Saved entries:
════════
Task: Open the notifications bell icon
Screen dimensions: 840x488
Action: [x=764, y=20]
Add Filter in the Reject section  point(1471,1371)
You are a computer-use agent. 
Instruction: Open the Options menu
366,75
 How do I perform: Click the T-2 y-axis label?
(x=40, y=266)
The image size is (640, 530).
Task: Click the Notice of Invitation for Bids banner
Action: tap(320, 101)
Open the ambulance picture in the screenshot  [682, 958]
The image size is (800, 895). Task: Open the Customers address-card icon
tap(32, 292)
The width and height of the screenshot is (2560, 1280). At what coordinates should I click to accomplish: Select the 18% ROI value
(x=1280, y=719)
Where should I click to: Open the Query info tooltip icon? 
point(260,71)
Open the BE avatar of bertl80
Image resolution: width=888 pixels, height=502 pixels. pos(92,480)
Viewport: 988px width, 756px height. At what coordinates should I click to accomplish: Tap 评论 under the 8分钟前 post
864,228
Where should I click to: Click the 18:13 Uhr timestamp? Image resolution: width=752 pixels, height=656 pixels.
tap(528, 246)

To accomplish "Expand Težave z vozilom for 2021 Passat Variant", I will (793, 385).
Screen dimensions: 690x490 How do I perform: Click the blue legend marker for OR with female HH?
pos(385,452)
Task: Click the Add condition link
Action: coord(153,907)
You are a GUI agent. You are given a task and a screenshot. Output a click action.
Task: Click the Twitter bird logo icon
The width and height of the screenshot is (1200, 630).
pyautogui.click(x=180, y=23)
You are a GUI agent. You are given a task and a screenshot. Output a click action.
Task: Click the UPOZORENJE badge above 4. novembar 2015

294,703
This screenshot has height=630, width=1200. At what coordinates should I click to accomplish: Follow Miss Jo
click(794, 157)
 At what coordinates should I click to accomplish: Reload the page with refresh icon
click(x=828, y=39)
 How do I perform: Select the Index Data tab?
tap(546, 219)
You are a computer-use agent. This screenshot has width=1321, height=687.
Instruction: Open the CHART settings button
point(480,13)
════════
● Exercise directions:
For this exercise, give the entries above again with no difference at all.

● Solution for this exercise:
Task: Open the notifications bell icon
Screen dimensions: 840x488
Action: [x=764, y=20]
Add Filter in the Reject section  point(1471,1371)
You are a computer-use agent. 
Instruction: Open the Options menu
366,75
 How do I perform: Click the T-2 y-axis label?
(x=40, y=266)
The image size is (640, 530).
Task: Click the Notice of Invitation for Bids banner
Action: tap(320, 101)
Open the ambulance picture in the screenshot  [682, 958]
The image size is (800, 895). Task: Open the Customers address-card icon
tap(32, 292)
The width and height of the screenshot is (2560, 1280). At what coordinates should I click to accomplish: Select the 18% ROI value
(x=1280, y=719)
Where should I click to: Open the Query info tooltip icon? 
point(260,71)
Open the BE avatar of bertl80
Image resolution: width=888 pixels, height=502 pixels. pos(92,480)
Viewport: 988px width, 756px height. At what coordinates should I click to accomplish: Tap 评论 under the 8分钟前 post
864,228
Where should I click to: Click the 18:13 Uhr timestamp? Image resolution: width=752 pixels, height=656 pixels.
tap(528, 246)

To accomplish "Expand Težave z vozilom for 2021 Passat Variant", I will (793, 385).
Screen dimensions: 690x490 How do I perform: Click the blue legend marker for OR with female HH?
pos(385,452)
Task: Click the Add condition link
Action: coord(153,907)
You are a GUI agent. You are given a task and a screenshot. Output a click action.
Task: Click the Twitter bird logo icon
The width and height of the screenshot is (1200, 630).
pyautogui.click(x=180, y=23)
You are a GUI agent. You are given a task and a screenshot. Output a click action.
Task: Click the UPOZORENJE badge above 4. novembar 2015

294,703
This screenshot has height=630, width=1200. At what coordinates should I click to accomplish: Follow Miss Jo
click(794, 157)
 At what coordinates should I click to accomplish: Reload the page with refresh icon
click(x=828, y=39)
 How do I perform: Select the Index Data tab?
tap(546, 219)
You are a computer-use agent. This screenshot has width=1321, height=687.
Instruction: Open the CHART settings button
point(480,13)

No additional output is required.